Written problem:
Please set out the data as a numbered list, from its first line through the line containing "will click(273, 213).", leaving out any blank lines.

Records provided:
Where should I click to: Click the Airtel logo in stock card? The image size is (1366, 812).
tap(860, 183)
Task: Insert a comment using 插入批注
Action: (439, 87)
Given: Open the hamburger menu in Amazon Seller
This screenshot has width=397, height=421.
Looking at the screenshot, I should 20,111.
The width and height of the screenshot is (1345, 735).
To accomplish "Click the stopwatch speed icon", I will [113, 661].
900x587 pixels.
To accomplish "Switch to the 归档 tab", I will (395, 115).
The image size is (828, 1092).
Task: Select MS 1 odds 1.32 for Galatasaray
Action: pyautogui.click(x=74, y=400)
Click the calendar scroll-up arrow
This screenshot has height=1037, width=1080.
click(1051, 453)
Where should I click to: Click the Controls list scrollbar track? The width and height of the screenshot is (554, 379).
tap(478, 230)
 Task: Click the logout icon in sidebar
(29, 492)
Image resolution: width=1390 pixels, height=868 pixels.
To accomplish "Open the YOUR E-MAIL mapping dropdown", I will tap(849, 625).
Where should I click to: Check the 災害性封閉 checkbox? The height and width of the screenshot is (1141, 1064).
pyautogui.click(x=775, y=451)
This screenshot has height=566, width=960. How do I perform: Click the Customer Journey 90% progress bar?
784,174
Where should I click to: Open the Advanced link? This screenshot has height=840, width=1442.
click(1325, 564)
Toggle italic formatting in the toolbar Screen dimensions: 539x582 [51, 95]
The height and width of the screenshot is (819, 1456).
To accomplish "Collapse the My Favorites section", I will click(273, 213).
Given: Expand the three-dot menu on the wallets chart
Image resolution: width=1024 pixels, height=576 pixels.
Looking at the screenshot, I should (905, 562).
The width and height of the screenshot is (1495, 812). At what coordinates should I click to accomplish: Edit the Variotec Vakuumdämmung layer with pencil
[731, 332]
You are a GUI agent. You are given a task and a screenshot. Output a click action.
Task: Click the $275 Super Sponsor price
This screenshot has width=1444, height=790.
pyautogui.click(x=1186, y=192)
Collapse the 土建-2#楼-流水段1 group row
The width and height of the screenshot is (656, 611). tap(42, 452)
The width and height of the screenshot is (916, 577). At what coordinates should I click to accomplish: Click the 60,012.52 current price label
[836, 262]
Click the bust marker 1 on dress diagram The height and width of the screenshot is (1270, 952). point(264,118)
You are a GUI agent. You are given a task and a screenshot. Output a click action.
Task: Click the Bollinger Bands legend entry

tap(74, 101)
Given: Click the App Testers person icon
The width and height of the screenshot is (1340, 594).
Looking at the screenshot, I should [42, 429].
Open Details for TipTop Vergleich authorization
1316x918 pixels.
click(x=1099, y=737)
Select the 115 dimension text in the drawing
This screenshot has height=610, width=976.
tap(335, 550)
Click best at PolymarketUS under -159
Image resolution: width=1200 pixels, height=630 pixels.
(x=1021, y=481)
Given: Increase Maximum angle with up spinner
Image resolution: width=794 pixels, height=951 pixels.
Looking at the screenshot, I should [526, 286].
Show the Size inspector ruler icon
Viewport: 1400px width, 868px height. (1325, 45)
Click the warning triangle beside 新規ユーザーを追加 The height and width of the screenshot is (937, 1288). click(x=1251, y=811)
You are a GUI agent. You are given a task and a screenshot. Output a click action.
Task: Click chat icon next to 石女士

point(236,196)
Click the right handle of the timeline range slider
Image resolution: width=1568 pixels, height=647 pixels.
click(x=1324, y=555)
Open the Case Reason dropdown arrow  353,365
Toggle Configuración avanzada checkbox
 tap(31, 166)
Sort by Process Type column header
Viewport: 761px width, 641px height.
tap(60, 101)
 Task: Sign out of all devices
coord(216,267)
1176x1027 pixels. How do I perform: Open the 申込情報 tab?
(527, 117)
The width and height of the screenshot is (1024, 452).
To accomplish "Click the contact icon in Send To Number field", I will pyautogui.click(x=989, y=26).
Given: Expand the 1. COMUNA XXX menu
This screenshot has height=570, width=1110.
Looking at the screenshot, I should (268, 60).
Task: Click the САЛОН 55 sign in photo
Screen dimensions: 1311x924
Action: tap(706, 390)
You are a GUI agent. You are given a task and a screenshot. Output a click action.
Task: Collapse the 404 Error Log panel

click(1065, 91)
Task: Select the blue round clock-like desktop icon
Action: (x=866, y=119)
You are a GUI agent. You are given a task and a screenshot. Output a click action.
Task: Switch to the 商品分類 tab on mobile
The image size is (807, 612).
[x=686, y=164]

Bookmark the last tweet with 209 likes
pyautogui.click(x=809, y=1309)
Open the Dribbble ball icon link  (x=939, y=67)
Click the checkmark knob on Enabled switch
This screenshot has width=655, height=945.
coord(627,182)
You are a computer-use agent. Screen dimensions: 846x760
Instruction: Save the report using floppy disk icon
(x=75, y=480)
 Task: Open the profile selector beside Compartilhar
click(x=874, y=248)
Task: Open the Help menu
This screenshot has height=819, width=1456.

Written response:
1. Where should I click to: Click the Airtel logo in stock card? The image size is (1366, 812).
2. tap(860, 183)
3. Task: Insert a comment using 插入批注
4. Action: (439, 87)
5. Given: Open the hamburger menu in Amazon Seller
6. This screenshot has width=397, height=421.
7. Looking at the screenshot, I should 20,111.
8. The width and height of the screenshot is (1345, 735).
9. To accomplish "Click the stopwatch speed icon", I will [113, 661].
10. 900x587 pixels.
11. To accomplish "Switch to the 归档 tab", I will (395, 115).
12. The image size is (828, 1092).
13. Task: Select MS 1 odds 1.32 for Galatasaray
14. Action: pyautogui.click(x=74, y=400)
15. Click the calendar scroll-up arrow
16. This screenshot has height=1037, width=1080.
17. click(1051, 453)
18. Where should I click to: Click the Controls list scrollbar track? The width and height of the screenshot is (554, 379).
19. tap(478, 230)
20.  Task: Click the logout icon in sidebar
21. (29, 492)
22. Image resolution: width=1390 pixels, height=868 pixels.
23. To accomplish "Open the YOUR E-MAIL mapping dropdown", I will tap(849, 625).
24. Where should I click to: Check the 災害性封閉 checkbox? The height and width of the screenshot is (1141, 1064).
25. pyautogui.click(x=775, y=451)
26. This screenshot has height=566, width=960. How do I perform: Click the Customer Journey 90% progress bar?
27. 784,174
28. Where should I click to: Open the Advanced link? This screenshot has height=840, width=1442.
29. click(1325, 564)
30. Toggle italic formatting in the toolbar Screen dimensions: 539x582 [51, 95]
31. The height and width of the screenshot is (819, 1456).
32. To accomplish "Collapse the My Favorites section", I will click(273, 213).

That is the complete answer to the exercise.